**Assignment**: Gather every line in the records below that contains the word "cell".

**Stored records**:
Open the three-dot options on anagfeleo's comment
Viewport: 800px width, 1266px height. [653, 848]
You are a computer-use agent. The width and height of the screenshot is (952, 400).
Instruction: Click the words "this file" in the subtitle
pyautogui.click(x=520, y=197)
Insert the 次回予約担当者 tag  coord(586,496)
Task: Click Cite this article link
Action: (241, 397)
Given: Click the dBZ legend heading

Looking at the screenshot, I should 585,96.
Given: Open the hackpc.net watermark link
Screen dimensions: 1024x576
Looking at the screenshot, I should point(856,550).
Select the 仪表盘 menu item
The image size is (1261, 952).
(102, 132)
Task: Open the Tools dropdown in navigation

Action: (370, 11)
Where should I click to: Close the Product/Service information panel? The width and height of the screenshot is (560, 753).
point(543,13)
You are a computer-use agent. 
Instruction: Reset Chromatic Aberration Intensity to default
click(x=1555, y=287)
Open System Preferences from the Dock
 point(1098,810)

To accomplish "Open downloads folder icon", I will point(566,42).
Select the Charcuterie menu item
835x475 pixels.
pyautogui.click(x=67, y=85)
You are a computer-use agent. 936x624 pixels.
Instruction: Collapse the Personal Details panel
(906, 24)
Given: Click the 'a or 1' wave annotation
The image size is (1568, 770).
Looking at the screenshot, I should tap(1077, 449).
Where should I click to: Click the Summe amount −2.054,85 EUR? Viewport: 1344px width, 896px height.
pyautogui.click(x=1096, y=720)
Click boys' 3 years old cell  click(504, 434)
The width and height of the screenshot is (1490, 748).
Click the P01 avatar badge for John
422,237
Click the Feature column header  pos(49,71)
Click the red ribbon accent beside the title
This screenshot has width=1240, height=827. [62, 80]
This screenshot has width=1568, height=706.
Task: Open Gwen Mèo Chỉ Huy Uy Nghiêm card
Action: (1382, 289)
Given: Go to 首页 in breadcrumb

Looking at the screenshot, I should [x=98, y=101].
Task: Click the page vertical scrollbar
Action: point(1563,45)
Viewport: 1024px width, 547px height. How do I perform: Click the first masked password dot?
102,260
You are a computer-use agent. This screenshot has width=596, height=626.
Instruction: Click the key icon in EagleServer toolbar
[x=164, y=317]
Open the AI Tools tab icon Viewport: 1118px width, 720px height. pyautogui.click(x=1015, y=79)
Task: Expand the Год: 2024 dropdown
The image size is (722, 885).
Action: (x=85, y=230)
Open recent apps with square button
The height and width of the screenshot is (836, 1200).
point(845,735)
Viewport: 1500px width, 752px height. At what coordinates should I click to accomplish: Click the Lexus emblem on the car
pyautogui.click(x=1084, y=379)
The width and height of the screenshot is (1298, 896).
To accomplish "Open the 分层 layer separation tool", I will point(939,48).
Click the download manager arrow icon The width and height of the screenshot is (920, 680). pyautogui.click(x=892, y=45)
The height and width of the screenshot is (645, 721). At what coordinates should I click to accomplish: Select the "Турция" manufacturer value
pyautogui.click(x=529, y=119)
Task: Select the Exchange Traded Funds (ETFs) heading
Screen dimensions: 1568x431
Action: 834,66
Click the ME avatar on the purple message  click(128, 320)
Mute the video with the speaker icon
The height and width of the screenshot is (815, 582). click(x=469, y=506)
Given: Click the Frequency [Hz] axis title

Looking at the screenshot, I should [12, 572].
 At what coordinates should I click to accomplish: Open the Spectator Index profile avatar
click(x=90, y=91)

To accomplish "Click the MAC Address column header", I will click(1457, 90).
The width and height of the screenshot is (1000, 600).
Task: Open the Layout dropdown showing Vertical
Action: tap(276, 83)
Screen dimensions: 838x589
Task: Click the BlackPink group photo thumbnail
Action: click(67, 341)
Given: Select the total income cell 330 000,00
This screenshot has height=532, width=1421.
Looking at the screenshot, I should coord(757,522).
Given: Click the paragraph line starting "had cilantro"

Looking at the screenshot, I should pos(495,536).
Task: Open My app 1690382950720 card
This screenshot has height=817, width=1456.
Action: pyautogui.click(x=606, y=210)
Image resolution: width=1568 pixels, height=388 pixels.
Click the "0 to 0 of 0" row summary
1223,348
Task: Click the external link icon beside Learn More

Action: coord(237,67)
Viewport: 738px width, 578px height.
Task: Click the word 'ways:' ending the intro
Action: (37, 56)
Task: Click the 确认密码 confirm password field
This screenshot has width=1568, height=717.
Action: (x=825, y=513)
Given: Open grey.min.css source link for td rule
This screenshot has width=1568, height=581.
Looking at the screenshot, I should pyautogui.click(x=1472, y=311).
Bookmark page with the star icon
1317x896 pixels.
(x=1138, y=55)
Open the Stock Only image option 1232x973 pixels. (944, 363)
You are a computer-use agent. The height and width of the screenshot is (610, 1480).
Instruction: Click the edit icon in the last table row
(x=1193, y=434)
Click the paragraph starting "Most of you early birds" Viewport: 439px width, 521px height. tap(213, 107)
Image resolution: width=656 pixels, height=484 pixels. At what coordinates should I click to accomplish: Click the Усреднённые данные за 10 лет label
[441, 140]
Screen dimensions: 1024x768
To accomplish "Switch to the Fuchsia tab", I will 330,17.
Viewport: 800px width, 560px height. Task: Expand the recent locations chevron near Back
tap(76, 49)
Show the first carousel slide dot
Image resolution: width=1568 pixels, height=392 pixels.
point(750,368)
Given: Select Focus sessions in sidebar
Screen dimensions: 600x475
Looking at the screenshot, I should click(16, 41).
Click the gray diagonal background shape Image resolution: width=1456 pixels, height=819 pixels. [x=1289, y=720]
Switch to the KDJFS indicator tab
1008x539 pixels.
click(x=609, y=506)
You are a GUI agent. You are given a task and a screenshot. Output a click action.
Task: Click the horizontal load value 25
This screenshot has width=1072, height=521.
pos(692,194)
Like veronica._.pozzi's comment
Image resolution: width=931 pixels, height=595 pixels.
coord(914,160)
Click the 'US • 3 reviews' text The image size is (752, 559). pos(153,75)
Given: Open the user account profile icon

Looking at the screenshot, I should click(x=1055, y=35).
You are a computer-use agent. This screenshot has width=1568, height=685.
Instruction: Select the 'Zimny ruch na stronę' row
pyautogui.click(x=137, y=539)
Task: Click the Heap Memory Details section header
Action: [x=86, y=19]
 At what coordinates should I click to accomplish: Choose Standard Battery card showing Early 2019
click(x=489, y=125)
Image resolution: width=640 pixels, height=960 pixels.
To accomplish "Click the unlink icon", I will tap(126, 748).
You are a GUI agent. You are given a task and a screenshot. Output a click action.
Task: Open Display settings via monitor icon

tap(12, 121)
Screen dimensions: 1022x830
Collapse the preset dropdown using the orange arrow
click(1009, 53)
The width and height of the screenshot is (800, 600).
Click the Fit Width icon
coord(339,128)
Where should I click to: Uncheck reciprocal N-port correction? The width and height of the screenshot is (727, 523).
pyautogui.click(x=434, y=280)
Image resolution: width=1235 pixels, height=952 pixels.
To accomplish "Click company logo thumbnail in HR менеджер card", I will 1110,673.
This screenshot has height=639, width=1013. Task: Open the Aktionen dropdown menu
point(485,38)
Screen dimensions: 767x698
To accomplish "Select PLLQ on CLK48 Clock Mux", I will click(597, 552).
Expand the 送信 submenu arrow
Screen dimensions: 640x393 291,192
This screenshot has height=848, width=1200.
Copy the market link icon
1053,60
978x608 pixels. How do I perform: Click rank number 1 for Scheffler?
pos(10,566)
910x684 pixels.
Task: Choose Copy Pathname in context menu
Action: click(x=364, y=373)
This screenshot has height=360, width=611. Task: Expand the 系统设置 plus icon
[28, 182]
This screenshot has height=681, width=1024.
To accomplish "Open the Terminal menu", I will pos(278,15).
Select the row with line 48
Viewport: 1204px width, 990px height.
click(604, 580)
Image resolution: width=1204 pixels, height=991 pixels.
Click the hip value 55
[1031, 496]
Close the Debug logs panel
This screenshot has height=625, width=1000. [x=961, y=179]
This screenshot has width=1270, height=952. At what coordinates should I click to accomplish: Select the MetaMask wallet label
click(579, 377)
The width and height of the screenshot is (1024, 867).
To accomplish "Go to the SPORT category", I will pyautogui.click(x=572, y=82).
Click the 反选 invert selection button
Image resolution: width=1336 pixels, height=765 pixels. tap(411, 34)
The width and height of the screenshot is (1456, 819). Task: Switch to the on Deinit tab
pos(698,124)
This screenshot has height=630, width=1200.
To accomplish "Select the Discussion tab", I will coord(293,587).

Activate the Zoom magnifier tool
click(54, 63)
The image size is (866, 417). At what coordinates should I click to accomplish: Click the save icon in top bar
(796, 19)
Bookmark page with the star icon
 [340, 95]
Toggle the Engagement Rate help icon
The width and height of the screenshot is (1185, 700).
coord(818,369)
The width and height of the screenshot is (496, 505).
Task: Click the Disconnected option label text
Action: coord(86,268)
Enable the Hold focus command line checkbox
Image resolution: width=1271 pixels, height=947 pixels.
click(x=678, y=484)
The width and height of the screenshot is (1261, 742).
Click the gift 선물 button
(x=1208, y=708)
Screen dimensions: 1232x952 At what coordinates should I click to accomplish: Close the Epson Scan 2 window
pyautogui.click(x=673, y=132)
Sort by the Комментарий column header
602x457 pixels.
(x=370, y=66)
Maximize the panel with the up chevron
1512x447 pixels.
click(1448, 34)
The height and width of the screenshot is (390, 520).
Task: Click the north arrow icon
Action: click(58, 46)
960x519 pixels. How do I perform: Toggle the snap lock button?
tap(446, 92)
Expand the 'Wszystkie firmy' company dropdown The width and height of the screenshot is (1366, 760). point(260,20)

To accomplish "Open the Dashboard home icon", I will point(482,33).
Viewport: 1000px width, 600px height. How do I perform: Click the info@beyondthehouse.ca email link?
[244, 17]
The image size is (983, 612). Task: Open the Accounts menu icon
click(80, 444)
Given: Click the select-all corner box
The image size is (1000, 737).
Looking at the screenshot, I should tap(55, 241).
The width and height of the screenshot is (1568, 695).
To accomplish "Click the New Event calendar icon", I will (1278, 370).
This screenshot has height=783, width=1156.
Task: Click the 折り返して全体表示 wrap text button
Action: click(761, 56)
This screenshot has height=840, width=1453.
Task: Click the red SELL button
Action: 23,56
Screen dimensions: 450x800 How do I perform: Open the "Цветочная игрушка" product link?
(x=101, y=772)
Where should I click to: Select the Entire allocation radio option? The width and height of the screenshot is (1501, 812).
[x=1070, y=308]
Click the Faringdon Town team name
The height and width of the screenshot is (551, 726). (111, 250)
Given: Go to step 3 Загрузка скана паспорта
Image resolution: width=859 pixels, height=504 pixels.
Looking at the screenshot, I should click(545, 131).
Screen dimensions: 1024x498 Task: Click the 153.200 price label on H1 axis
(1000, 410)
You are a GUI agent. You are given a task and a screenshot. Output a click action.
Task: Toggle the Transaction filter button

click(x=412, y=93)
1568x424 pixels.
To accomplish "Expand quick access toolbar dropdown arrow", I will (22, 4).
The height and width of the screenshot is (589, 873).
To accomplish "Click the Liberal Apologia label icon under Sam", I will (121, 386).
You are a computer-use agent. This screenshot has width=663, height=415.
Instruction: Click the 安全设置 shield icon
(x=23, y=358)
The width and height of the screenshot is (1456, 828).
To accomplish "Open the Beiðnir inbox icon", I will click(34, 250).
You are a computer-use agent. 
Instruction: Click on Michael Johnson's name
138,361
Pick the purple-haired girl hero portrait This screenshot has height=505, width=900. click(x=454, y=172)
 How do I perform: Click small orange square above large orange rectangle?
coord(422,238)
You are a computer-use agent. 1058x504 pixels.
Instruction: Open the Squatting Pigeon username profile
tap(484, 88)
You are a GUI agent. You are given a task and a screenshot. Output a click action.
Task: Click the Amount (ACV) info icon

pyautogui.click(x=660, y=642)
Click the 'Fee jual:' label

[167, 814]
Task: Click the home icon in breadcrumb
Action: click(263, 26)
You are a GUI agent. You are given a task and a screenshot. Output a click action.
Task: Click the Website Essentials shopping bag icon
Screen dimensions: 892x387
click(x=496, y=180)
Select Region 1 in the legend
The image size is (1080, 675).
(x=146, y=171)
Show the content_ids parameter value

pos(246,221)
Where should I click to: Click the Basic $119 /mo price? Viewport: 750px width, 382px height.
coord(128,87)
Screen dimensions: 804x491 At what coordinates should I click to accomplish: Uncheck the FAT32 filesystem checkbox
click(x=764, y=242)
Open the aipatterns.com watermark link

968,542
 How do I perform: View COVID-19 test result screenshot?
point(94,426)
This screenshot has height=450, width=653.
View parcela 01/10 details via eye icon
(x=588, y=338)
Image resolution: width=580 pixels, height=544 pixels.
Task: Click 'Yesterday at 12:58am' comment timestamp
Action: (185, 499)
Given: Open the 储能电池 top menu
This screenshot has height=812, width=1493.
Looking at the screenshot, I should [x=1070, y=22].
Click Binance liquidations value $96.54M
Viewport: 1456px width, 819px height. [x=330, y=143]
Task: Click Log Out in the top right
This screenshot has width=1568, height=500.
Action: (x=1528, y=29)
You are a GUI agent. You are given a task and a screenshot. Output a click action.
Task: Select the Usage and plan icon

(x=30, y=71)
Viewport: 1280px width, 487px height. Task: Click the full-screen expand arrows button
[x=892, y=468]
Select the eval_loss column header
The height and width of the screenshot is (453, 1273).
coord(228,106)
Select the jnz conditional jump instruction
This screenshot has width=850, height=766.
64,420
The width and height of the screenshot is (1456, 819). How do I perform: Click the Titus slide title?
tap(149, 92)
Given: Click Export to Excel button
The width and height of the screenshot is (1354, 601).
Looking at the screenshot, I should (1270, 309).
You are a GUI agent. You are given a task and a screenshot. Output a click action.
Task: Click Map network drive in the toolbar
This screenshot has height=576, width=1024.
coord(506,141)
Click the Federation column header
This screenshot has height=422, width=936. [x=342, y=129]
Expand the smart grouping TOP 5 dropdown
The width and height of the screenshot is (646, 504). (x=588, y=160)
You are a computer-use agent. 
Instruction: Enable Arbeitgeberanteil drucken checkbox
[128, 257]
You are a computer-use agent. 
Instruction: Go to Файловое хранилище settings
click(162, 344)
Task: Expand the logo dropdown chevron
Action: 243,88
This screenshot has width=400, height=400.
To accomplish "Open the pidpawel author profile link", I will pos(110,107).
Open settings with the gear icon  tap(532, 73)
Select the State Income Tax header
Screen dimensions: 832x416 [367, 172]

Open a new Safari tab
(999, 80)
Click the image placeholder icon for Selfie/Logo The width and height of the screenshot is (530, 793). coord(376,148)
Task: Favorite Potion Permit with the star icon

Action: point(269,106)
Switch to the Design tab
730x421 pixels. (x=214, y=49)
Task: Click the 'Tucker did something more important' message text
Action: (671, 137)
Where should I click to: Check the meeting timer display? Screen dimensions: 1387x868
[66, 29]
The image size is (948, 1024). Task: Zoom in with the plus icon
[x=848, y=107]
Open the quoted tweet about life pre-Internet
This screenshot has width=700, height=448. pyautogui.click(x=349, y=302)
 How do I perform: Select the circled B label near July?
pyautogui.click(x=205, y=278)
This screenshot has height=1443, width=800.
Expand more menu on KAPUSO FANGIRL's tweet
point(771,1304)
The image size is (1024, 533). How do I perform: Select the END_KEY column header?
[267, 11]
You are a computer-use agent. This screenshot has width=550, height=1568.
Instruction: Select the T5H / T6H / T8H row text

**Result of the exercise**:
Click boys' 3 years old cell  click(504, 434)
Given: Select the total income cell 330 000,00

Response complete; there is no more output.